Neurofibromatosis type 1 (NF1) tumor suppressor gene product,
neurofibromin, functions in part as a
Ras-GAP, a negative regulator of Ras.
Neurofibromin is implicated in the neuronal abnormality of NF1 patients; however, the precise cellular function of
neurofibromin has yet to be clarified. Using proteomic strategies, we identified a set of
neurofibromin-associating cellular
proteins, including axon regulator CRMP-2 (
Collapsin response mediator
protein-2). CRMP-2 directly bound to the C-terminal domain of
neurofibromin, and this association was regulated by the manner of CRMP-2 phosphorylation. In
nerve growth factor-stimulated PC12 cells,
neurofibromin and CRMP-2 co-localized particularly on the distal
tips and branches of extended neurites. Suppression of
neurofibromin using NF1
small interfering RNA significantly inhibited this neurite outgrowth and up-regulated a series of CRMP-2 phosphorylations by
kinases identified as CDK5, GSK-3b, and
Rho kinase.

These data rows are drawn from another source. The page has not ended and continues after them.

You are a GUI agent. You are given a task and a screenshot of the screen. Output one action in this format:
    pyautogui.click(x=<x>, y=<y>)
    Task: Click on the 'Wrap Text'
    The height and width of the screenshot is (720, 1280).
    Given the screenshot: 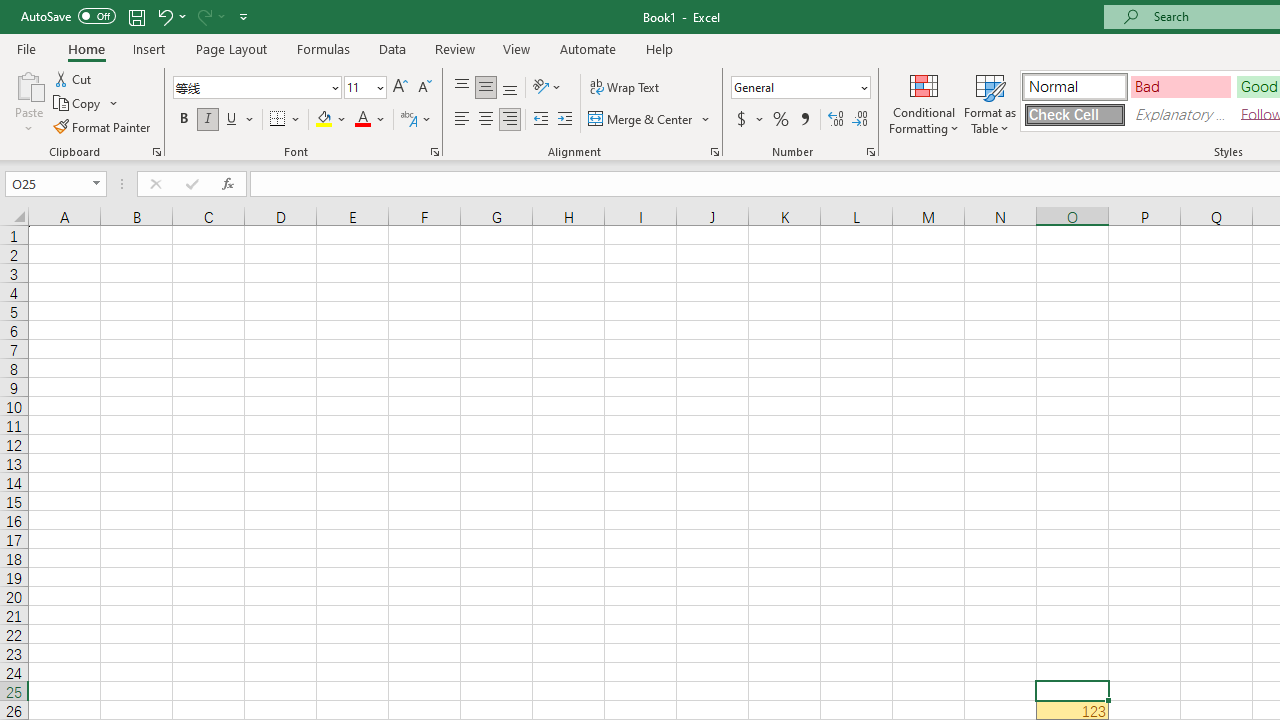 What is the action you would take?
    pyautogui.click(x=624, y=86)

Overexpression of the NF1-RAS-GAP-related domain rescued these NF1
small interfering RNA-induced events. Our results suggest that
neurofibromin regulates neuronal differentiation by performing one or more complementary roles. First,
neurofibromin directly regulates CRMP-2 phosphorylation accessibility through the complex formation. Also,
neurofibromin appears to indirectly regulate CRMP-2 activity by suppressing CRMP-2-phosphorylating
kinase cascades via its
Ras-GAP function. Our study demonstrates that the functional association of
neurofibromin and CRMP-2 is essential for neuronal cell differentiation and that lack of expression or abnormal regulation of
neurofibromin can result in impaired function of neuronal cells, which is likely
a factor in NF1-related pathogenesis.